恐らく偶然なのだろうが、その時日下部先生と悠二と視線が合った気がした。俺は最後の力を振り絞って3人の方へと顔を向けると、人生における最後の言葉を送った。
「————後は、お願いします」
「「ッ!!」」
口が上手く動かない上に視界がぼやけているので2人に言葉が伝わったのかが分からないが、あの2人なら伝わっていると思うしその姿が瞳に映らないのは今は反っていいと思えた。
だって……2人共‶優しい人″だから。きっと俺の状態を見て、悲しい顔をしていると思うから。死ぬ前に映るのが、先生と後輩のそんな顔だなんて俺としては嫌だから。
「(もう、だめ………だ……な………………)」
ついに身体が何も感じなくなり、視界がだんだんと闇に覆われていった。そうして、数秒と経たずして俺の意識は、完全に暗闇へと落ちて行ったのだった。
こうして、俺こと『園丘 雄馬』は死んだ。
………
……
…
————だめ
駄目駄目駄目駄目駄目駄目駄目駄目駄目駄目駄目駄目駄目駄目駄目駄目駄目駄目駄目駄目駄目駄目駄目駄目駄目駄目駄目駄目駄目駄目駄目駄目駄目駄目駄目駄目駄目駄目駄目駄目駄目駄目駄目駄目駄目駄目駄目駄目駄目駄目駄目駄目駄目駄目駄目駄目駄目駄目駄目駄目駄目駄目駄目駄目……ッ!!
貴方じゃないと貴方じゃないと貴方じゃないと貴方じゃないと貴方じゃないと貴方じゃないと貴方じゃないと貴方じゃないと貴方じゃないと貴方じゃないと貴方じゃないと貴方じゃないと貴方じゃないと貴方じゃないと貴方じゃないと貴方じゃないと貴方じゃないと貴方じゃないと貴方じゃないと貴方じゃないと……!
彼女が彼女が彼女が彼女が彼女が彼女が彼女が彼女が彼女が彼女が彼女が彼女が彼女が彼女が彼女が彼女が彼女が彼女が彼女が彼女が彼女が彼女が彼女が彼女が彼女が彼女が彼女が彼女が彼女が彼女が彼女が彼女が彼女が彼女が彼女が彼女が彼女が彼女が彼女が彼女が彼女が彼女が彼女が彼女が……!!

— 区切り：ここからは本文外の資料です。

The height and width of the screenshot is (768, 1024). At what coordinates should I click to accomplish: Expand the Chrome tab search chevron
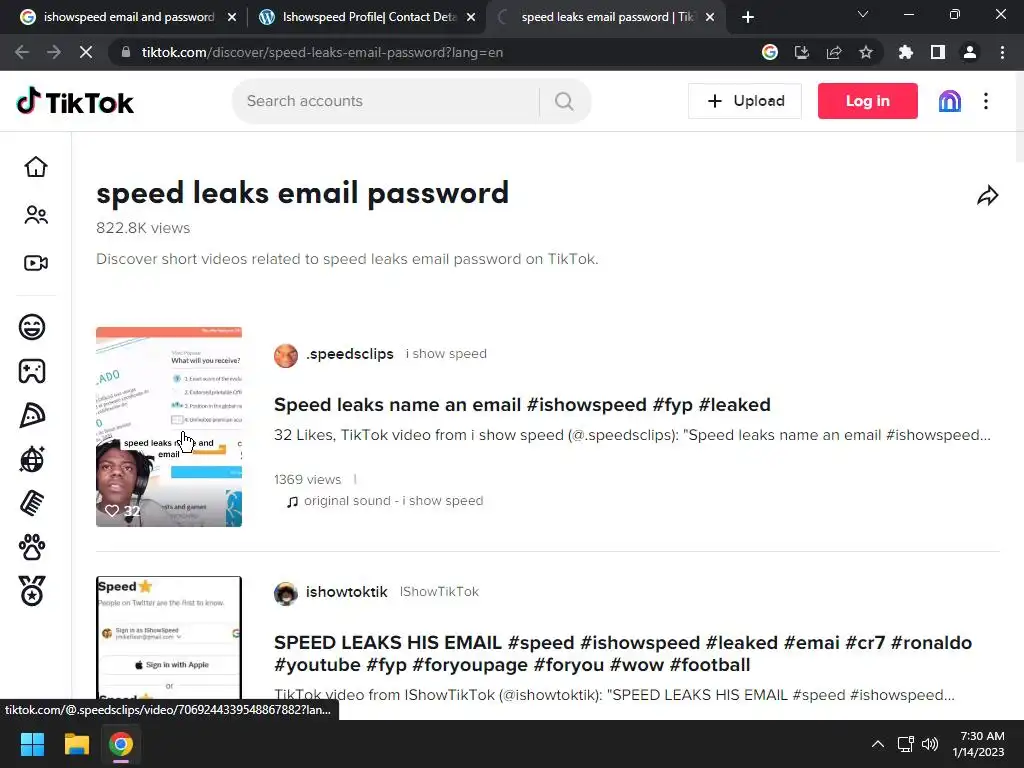pos(863,14)

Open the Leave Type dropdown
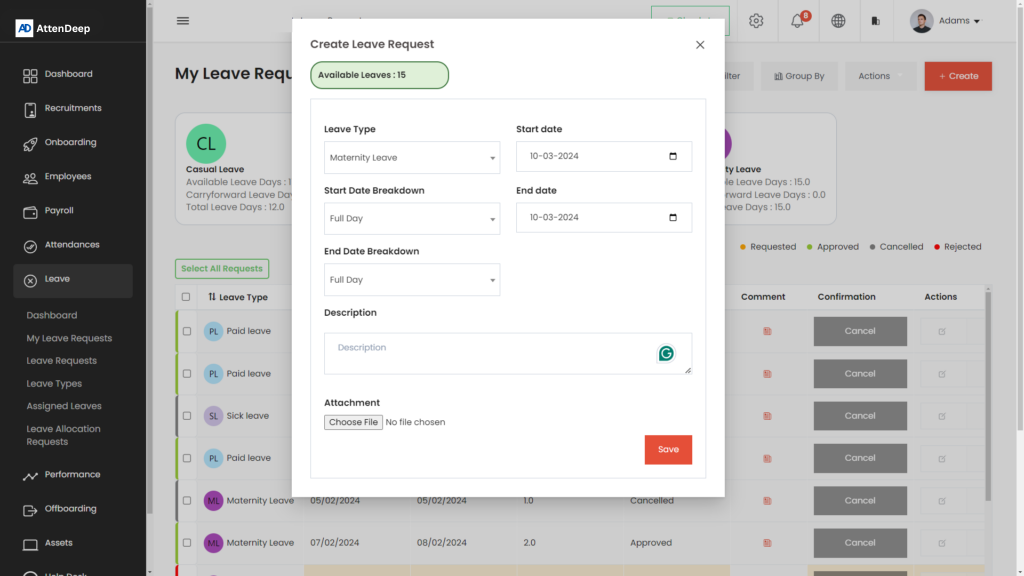tap(412, 158)
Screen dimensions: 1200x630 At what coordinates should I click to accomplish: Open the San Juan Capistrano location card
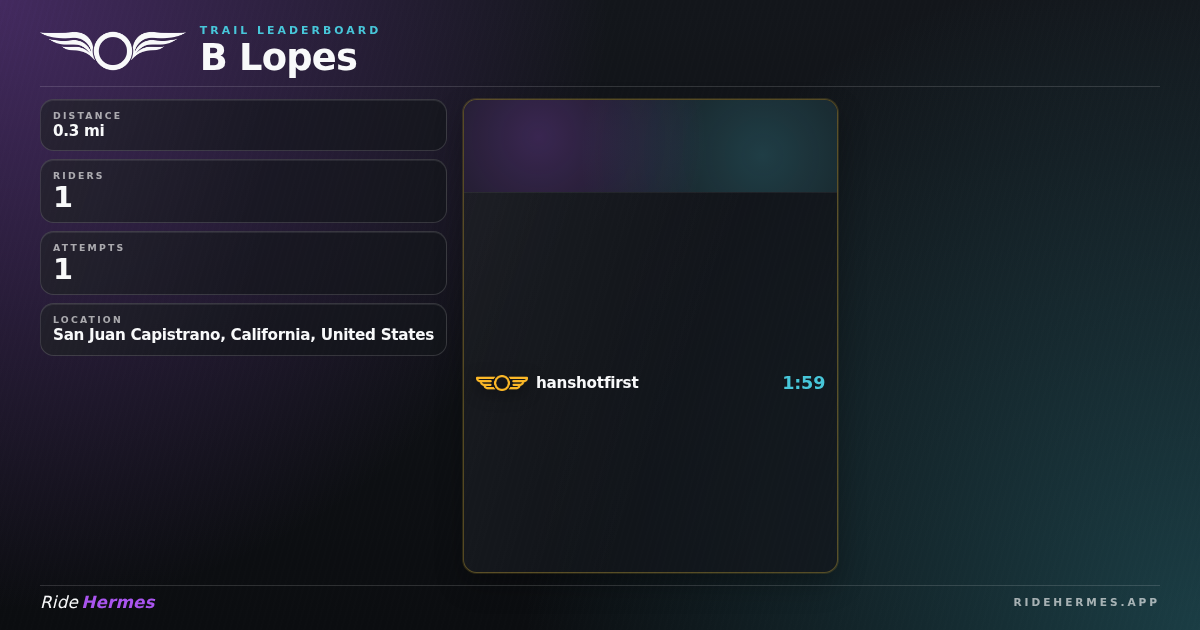click(243, 329)
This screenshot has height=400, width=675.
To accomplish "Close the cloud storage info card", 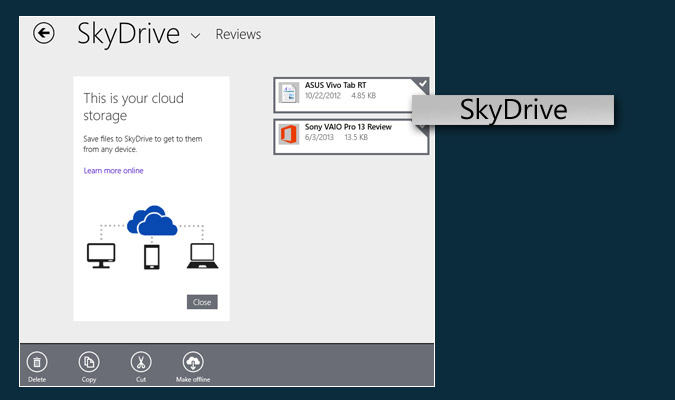I will pos(201,302).
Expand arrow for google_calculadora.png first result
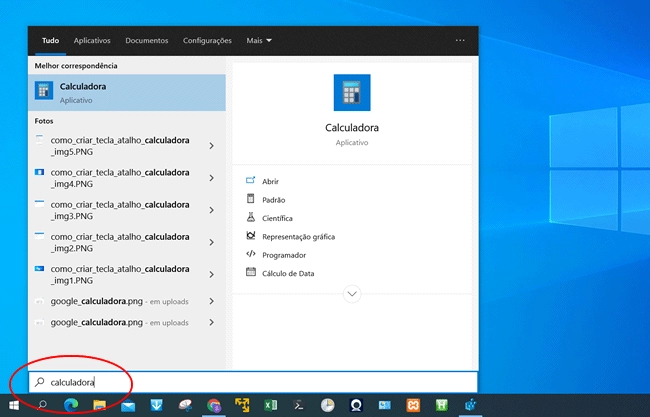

生きれない生きれない生きれない生きれない生きれない生きれない生きれない生きれない生きれない生きれない生きれない生きれない生きれない生きれない生きれない生きれない生きれない生きれない生きれない生きれない生きれない生きれない生きれない生きれない生きれない生きれない……ッ!!
彼女が私を——殺してくれない殺してくれない殺してくれない殺してくれない殺してくれない殺してくれない殺してくれない殺してくれない殺してくれない殺してくれない殺してくれない殺してくれない殺してくれない殺してくれない殺してくれない殺してくれない殺してくれない殺してくれない殺してくれない……!!
だからだからだからだからだからだからだからだからだからだからだからだからだからだからだからだからだからだからだからだからだからだからだからだからだからだからだからだからだからだからだからだからだからだからだからだからだからだからだからだからだからだからだから
————‶生きて″
「……は?」
死んだはずの俺は、森の中で目を覚ました。
——『園丘 雄馬』は、第二の人生を歩むこととなる。